Dies gilt insbesondere für den Arzthaftungsprozess, weil der klagende Patient in der Regel das Vorliegen eines Behandlungsfehlers und den Kausalzusammenhang zwischen dem Behandlungsfehler und dem eingetretenen Gesundheitsschaden darlegen und beweisen muss, es sei denn, es liegt ein grober Behandlungsfehler vor, der zu einer Beweislastumkehr zu Lasten des Arztes führt.

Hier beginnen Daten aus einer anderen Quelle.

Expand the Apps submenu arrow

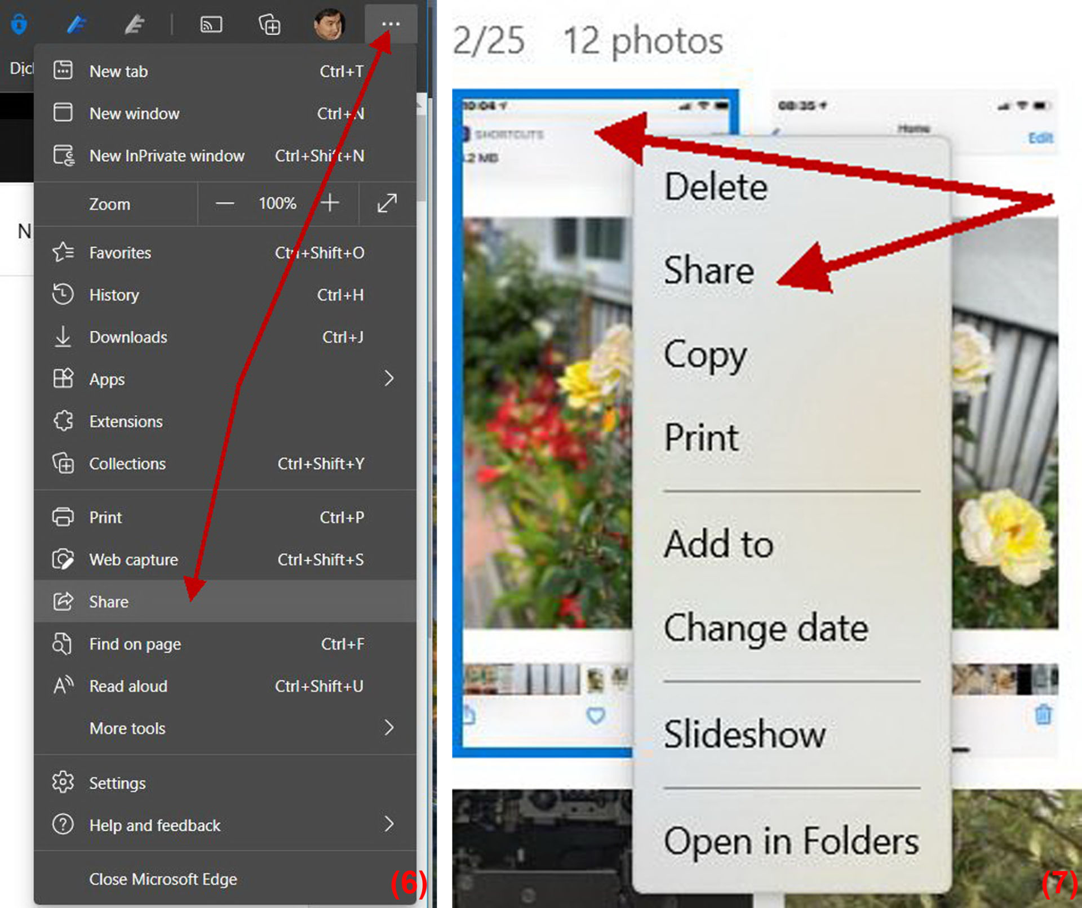pos(389,379)
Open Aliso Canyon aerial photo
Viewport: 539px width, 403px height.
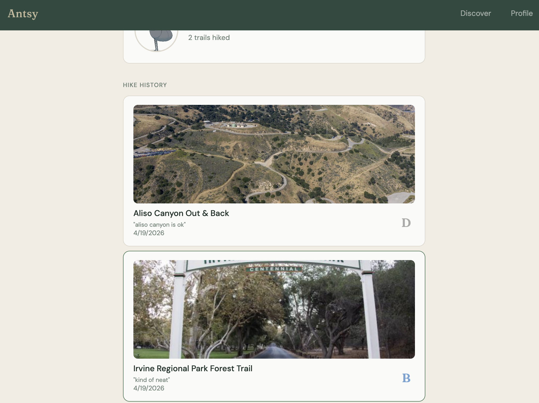click(274, 154)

Bleibt es aber bei der Beweislast für den Patienten, wird dieser den Beweis insbesondere für den Kausalzusammenhang zwischen Behandlungsfehler und eingetretenem Gesundheitsschaden oft nur schwer führen können. Dies liegt in erster Linie an dem erheblichen Wissensvorsprung des beklagten Arztes gegenüber den lediglich laienhaften medizinischen Kenntnissen des Patienten. Dies führt unweigerlich zu einer "Waffenungleichheit" im Prozess zu Lasten des Patienten.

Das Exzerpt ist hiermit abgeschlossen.